Neal’s suit, first filed in the fall of 2024, centered on her claims that the college terminated her employment following several conflicts with the college administration; Neal had been an outspoken member of the faculty union. Campus President Feleccia Moore-Davis, Dean Patrick Mallory and the now outgoing Vice President of Academic Affairs Andrew Langrehr are named in the suit, with several allegations directed at Dean Mallory in particular.
Rumblings about the circumstances behind Neal’s abrupt departure had circulated around the campus for years before the lawsuit became public knowledge. According to the lawsuit, it came about after what she said were years of issues.

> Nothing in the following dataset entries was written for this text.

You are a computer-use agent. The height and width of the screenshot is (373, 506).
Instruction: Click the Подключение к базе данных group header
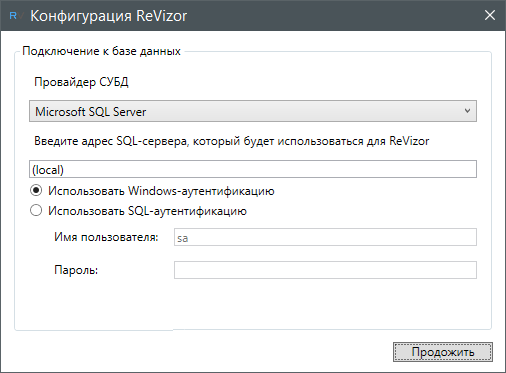click(x=101, y=51)
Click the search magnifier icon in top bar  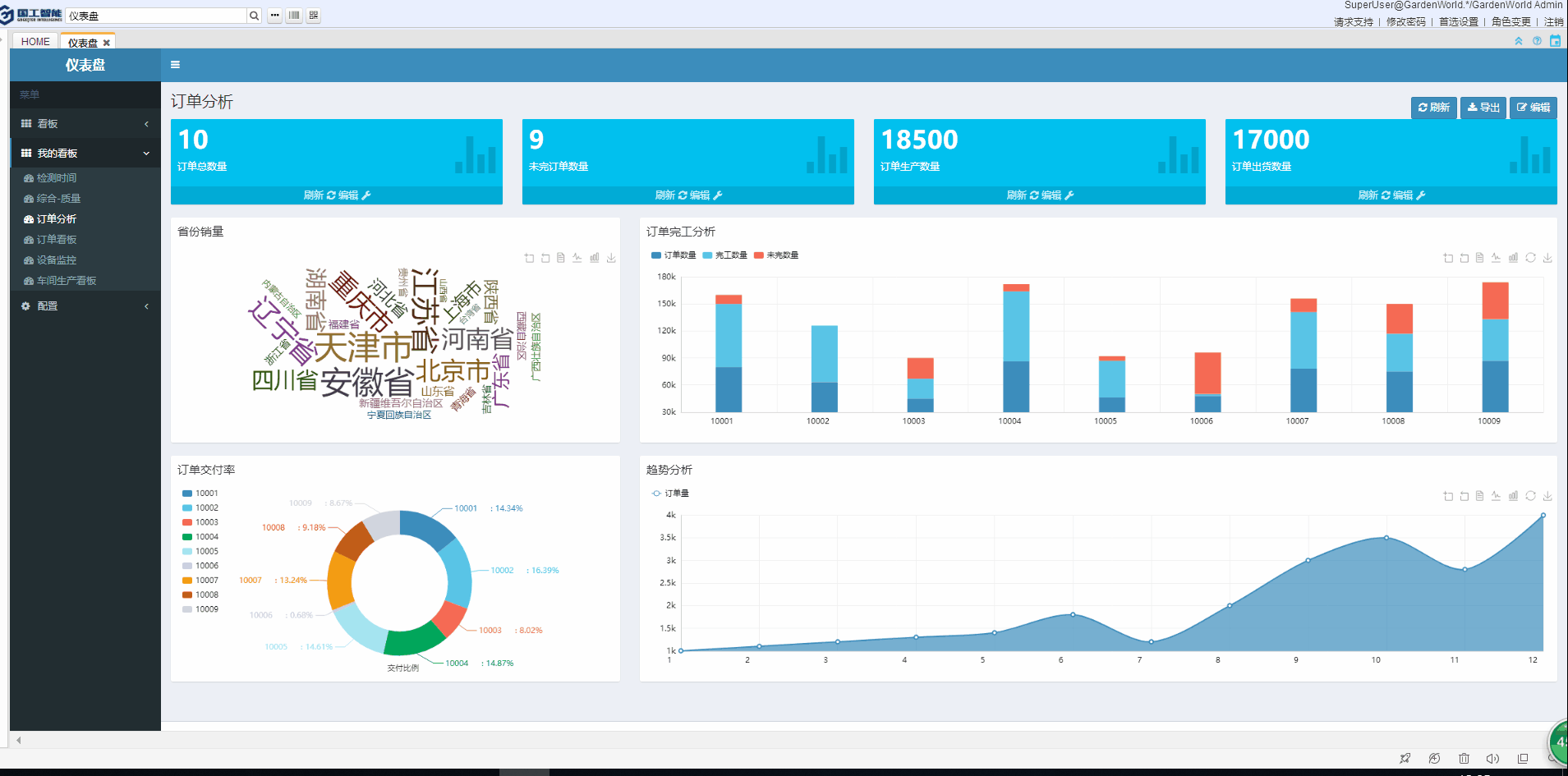(x=254, y=16)
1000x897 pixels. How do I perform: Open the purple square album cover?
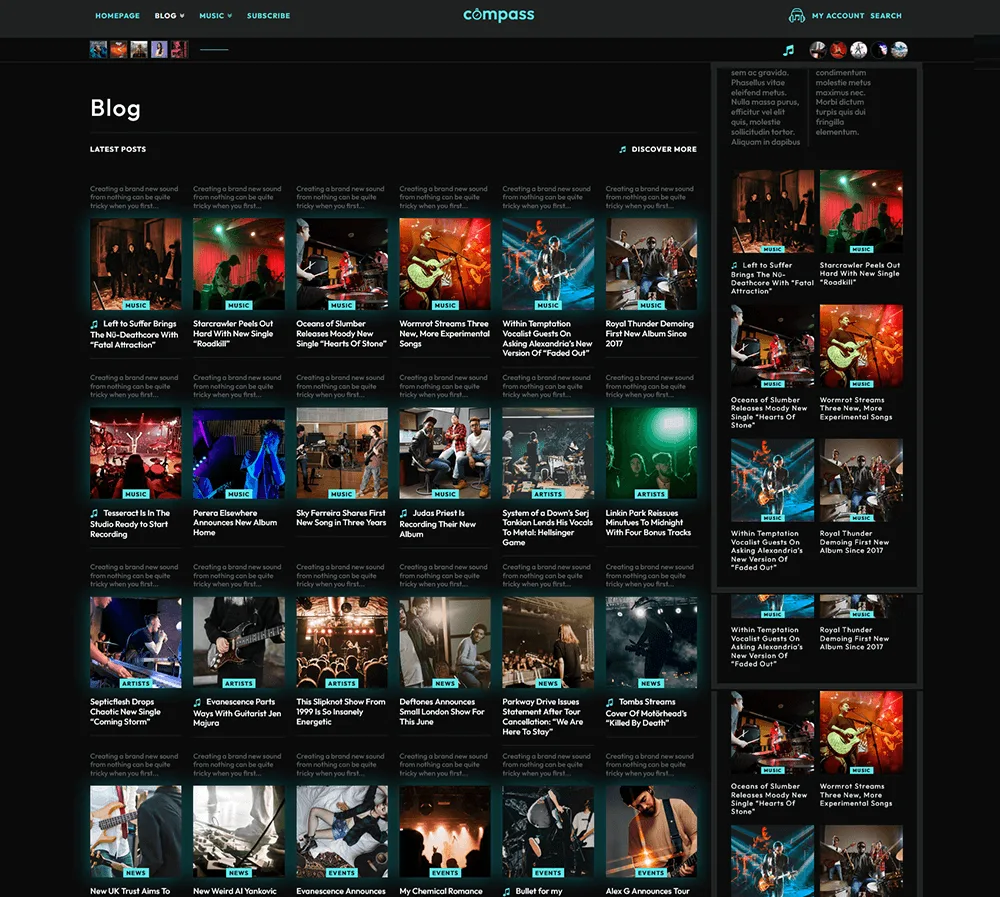159,50
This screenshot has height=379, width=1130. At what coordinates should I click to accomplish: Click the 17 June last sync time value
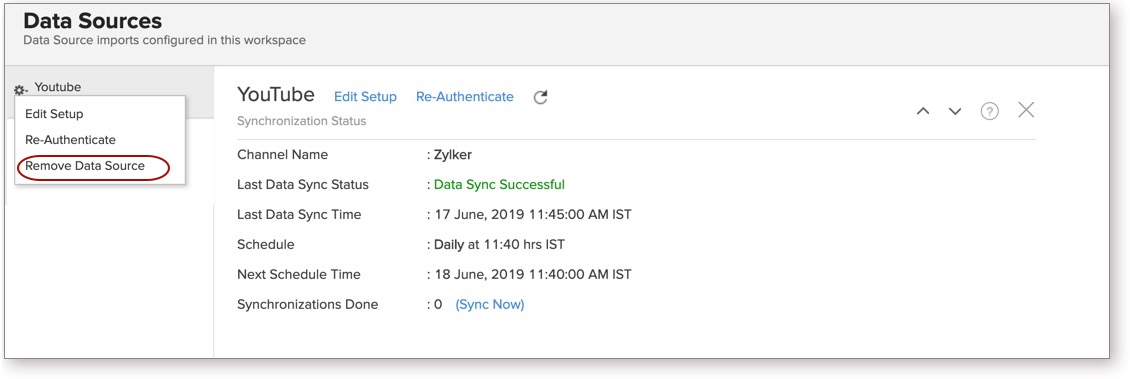[533, 215]
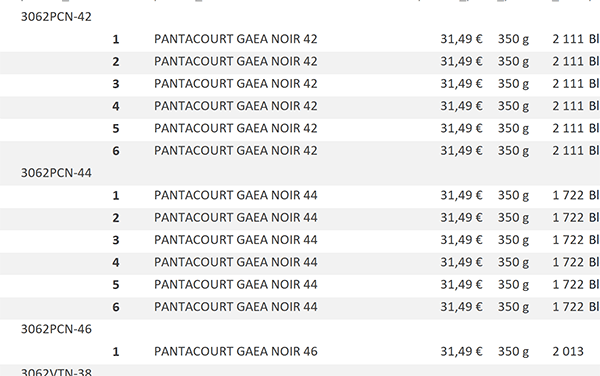Screen dimensions: 600x376
Task: Select the 3062PCN-42 group header
Action: (56, 17)
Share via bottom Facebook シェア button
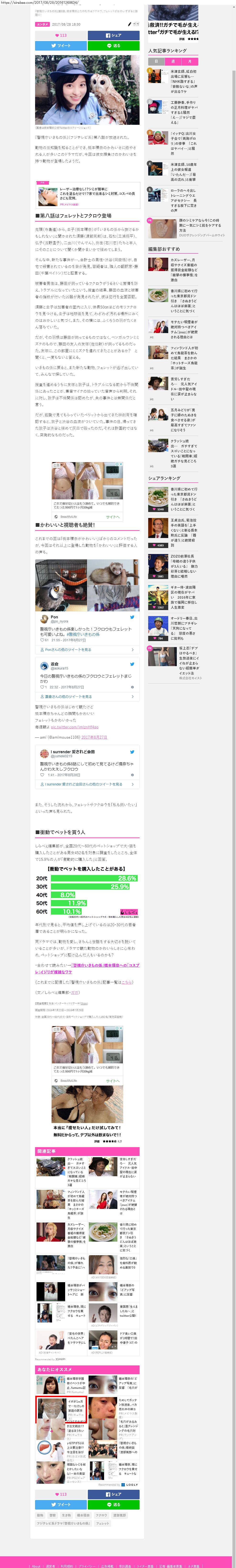The width and height of the screenshot is (236, 1568). point(113,1494)
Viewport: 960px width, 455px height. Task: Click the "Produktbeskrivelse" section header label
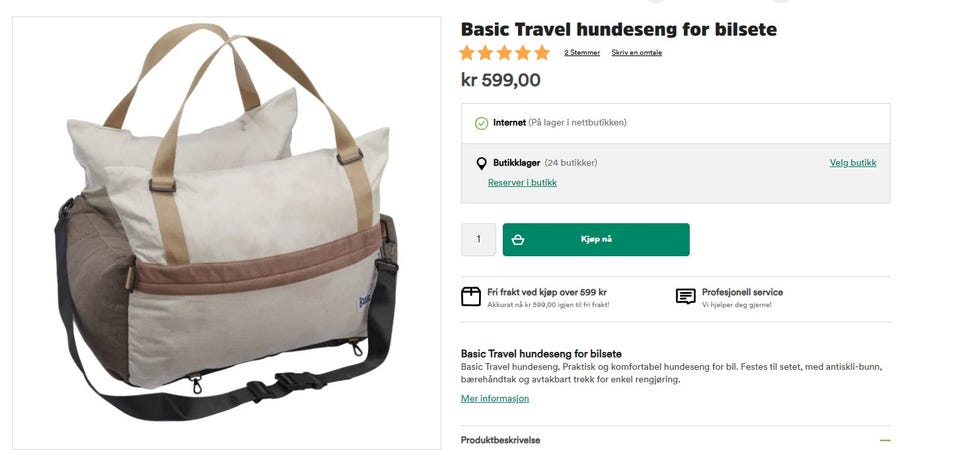point(500,440)
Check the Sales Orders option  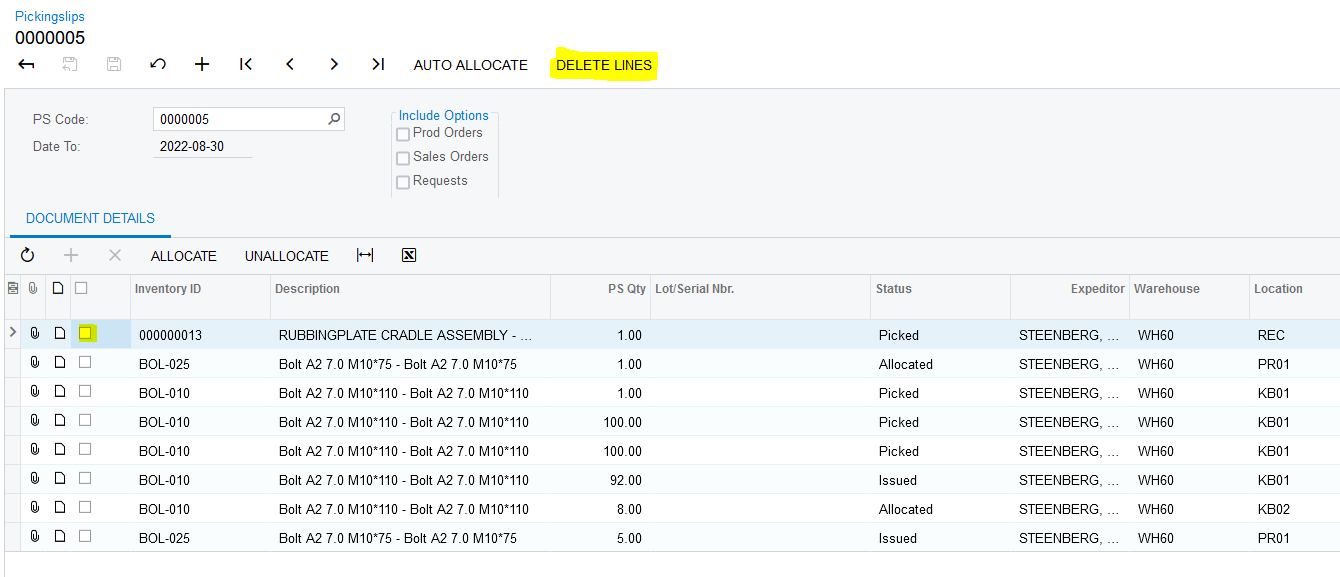point(403,158)
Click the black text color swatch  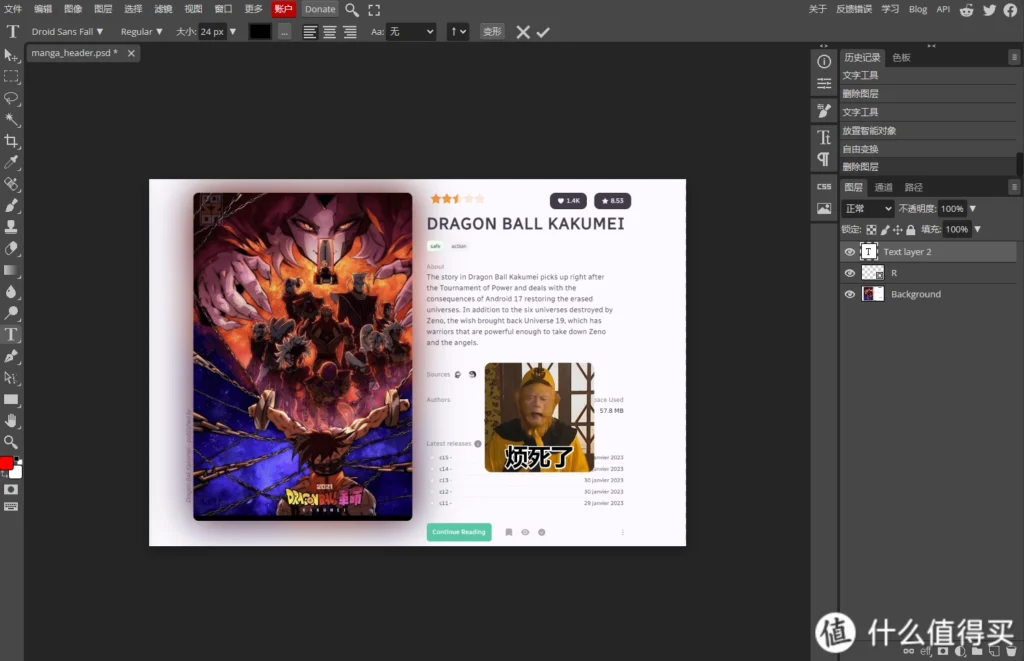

She had notably clashed with STLCC’s leadership over the years, and specifically during Chancellor Jeff Pittman’s ongoing tenure. In this lawsuit, she detailed a few of those incidents, including an incident in 2017 where she received a written reprimand for comments she made during one of her classes about the college’s board of trustees, which she says was contrary to the college’s policies at the time. She argues that this incident was retaliatory, as was another incident in 2021, where she claims she was reprimanded again for what the college alleged was “improper word choice and tone” in an email to a colleague regarding their unauthorized access to one of Neal’s online class spaces. The college’s reprimand was overturned but Neal claims that her work environment progressively worsened after filing another grievance against Dean Mallory regarding that incident.
Specifically, the one direct event that allegedly led to her removal were comments she made at an off-campus lunch in mid-August 2022 with members of her department regarding the activities of other administrators, including allegations of an affair between a high-level administrator and a subordinate and that another senior administrator permitted their child to bypass the waitlist for enrollment in a popular degree program. After several months, Neal was formally terminated in March of 2023.
Neal was legally represented by Laura E. Schrick, a member of the Mathis, Marifian & Richter firm out of Belleville, Illinois.